§ Source document
The situation is already delicate — it’s that time of the year when the nation rages about losing Eurovision to a gay icon.

Luckily, the Orthodox Church reminded the patriotic hotheads that bringing the abominable song contest to Moscow would mean exposing tender Russian souls to gay propaganda. So, no war.

But the Church was still on a roll this week.

Lessons in Virginity

A handful of Orthodox activists, led by an ultraconservative icon, archpriest Dmitry Smirnov, called for schools to “teach virginity.”

To that end, a compulsory subject called “Big Family” is to be introduced in Russian schools, focusing on chastity, early marriage and the joys of big families. Only thus, according to Smirnov, can the Antichrist be defeated.

The news comes as the Justice Ministry blacklisted as a “foreign agent” the Dynasty Foundation, which is the leading Russian charity supporting scientific research.

§ Task to complete
Extend the piece above on the Russian Orthodox Church and Eurovision, picking up right after its last sentence about the Dynasty Foundation.

§ Extracted data
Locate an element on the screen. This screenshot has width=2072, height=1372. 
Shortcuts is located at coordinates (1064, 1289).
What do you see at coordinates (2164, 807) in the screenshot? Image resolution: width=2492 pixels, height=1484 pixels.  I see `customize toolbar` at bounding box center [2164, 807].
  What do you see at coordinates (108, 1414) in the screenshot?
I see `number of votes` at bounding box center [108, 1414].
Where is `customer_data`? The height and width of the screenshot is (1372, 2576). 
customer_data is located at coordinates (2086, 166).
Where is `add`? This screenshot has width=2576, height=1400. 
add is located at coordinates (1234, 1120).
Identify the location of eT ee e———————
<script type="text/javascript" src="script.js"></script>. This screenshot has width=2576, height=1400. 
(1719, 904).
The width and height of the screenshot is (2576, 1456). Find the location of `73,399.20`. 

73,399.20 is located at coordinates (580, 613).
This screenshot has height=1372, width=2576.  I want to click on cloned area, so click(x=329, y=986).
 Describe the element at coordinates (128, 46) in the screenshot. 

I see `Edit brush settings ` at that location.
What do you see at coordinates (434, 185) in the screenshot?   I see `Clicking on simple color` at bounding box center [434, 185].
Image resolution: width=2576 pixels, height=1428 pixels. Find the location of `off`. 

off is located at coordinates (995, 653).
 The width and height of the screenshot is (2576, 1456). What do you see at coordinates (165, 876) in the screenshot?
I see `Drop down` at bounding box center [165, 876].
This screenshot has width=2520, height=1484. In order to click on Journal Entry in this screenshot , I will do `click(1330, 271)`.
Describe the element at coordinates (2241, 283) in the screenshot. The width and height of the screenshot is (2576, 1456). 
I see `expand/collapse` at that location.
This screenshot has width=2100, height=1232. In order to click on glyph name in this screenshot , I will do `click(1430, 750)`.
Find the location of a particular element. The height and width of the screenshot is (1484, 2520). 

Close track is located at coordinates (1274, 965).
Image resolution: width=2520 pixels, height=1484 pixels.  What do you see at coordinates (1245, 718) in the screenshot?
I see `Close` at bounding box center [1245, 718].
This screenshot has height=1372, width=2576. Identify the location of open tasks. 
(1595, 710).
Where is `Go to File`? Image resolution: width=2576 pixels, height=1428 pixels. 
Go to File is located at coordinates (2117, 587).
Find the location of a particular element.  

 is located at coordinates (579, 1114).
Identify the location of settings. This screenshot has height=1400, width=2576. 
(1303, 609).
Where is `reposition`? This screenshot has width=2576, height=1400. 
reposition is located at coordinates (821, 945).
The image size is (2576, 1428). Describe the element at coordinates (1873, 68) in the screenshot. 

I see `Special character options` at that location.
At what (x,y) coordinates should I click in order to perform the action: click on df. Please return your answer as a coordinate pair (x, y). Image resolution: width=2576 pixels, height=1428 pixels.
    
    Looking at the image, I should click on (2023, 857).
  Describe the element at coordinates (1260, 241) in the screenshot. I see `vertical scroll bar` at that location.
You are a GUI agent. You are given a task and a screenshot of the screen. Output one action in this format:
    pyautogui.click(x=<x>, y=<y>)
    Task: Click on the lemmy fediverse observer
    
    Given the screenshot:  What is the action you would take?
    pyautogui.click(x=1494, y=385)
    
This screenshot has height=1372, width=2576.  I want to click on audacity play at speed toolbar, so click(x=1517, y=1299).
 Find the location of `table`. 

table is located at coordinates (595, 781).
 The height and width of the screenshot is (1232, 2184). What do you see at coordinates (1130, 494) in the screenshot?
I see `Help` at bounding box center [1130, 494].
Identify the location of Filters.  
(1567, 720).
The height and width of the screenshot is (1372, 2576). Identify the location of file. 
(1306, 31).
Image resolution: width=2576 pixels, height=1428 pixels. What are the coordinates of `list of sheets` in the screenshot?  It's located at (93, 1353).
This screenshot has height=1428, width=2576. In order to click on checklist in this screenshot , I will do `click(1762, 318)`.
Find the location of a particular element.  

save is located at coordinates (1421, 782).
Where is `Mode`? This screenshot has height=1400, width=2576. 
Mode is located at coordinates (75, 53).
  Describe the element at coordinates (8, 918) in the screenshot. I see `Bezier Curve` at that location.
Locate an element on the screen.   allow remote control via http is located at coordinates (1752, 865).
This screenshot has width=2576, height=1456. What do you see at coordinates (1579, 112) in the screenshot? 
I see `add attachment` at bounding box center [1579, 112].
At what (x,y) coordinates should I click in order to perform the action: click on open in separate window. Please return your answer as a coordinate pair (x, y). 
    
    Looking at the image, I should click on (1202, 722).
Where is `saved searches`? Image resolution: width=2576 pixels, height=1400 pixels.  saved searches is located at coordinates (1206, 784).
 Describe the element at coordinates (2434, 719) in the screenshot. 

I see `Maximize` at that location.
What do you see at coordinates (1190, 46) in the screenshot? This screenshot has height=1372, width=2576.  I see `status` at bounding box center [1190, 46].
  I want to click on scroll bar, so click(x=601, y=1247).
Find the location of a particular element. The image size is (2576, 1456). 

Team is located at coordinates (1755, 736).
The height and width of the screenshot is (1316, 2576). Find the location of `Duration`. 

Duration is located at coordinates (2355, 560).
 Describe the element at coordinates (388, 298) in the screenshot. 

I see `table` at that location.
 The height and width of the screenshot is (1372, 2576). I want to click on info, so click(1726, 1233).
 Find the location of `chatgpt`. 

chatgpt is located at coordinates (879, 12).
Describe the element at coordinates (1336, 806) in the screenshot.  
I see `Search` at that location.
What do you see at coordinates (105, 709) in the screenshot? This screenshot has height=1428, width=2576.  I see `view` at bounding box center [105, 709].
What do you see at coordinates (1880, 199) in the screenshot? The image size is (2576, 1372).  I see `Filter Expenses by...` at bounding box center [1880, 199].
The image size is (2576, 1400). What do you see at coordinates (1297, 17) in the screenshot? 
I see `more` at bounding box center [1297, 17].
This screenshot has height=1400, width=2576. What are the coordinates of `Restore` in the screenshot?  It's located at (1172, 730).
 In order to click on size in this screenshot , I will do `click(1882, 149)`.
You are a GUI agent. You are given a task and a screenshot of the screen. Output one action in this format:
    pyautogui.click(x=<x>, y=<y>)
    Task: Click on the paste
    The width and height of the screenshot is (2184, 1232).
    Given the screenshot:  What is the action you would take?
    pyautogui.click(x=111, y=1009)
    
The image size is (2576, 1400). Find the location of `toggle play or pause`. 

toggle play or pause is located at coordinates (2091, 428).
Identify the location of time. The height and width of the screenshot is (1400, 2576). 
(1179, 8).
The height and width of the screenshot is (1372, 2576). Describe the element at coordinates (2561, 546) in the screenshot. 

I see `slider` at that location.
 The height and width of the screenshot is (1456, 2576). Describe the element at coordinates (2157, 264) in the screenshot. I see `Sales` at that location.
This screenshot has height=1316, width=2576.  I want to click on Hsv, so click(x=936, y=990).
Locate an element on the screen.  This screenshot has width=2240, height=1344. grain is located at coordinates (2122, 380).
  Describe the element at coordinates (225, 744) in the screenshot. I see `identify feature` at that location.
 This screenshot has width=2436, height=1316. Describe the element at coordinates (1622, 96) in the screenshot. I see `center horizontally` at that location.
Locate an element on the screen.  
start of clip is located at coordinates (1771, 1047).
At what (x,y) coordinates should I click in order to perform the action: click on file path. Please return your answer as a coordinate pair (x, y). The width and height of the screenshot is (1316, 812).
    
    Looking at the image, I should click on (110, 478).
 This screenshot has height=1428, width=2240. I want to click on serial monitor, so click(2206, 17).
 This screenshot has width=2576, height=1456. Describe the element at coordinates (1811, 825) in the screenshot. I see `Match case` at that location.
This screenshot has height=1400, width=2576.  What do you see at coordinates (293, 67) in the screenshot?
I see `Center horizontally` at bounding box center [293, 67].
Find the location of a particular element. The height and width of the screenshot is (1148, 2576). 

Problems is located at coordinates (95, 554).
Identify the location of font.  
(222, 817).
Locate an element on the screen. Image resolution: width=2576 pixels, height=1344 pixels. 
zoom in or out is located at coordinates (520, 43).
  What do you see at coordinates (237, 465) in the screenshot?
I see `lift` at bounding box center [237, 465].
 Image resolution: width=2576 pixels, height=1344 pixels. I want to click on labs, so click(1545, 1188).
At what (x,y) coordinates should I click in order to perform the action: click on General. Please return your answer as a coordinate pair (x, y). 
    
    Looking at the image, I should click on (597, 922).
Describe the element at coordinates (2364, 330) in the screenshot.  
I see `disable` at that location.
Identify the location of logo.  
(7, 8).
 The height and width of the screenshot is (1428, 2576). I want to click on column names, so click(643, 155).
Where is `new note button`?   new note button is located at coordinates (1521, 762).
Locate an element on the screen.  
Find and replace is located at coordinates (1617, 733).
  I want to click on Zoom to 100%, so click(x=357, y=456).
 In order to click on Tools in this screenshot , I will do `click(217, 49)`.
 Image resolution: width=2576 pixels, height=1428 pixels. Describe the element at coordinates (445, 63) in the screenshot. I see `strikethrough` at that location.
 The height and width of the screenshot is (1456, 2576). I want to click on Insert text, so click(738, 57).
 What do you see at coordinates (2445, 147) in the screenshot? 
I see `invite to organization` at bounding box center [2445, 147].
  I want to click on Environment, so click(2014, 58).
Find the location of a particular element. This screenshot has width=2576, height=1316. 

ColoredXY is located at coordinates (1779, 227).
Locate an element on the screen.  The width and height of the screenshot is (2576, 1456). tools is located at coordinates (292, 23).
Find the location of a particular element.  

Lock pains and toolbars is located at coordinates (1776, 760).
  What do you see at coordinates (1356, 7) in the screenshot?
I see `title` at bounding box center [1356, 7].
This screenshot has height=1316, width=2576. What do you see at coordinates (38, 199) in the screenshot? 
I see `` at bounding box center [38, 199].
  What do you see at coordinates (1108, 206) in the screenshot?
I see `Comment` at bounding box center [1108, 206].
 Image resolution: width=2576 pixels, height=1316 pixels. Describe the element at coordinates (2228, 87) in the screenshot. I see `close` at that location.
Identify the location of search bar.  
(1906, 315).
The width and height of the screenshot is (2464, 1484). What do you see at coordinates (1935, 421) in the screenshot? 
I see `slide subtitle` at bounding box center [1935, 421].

§ Answer space
As biologists, mathematicians and physicists wept, the enraged founder Dmitry Zimin said that he would withdraw his funding and would now be spending his grants abroad. Even Putin muttered something about the unfairness of Dynasty’s blacklisting, but the independent and impartial ministry said he can stick it, and the foundation will stay a “foreign agent.”

It’s high time someone came out and said it, so let me do the honors: science is a subversive Western invention, possibly the tool of the Antichrist, and the nation should quit it.

It can focus on virginity instead — teach it at schools, hold international competitions in sexual abstinence instead of reading and math, perhaps even lobby for a Nobel Prize in virginity. Of course, Russia is far from a bastion of family values at the moment, the divorce rate alone is 51 percent, but we all know only Eurovision is to blame (so ban that too).

Parmesan Withdrawal

Meanwhile in the south, Russia began building a wall on the Ukrainian border — and interestingly, it’s in a region that mostly borders the separatist self-proclaimed Donetsk and Luhansk people’s republics.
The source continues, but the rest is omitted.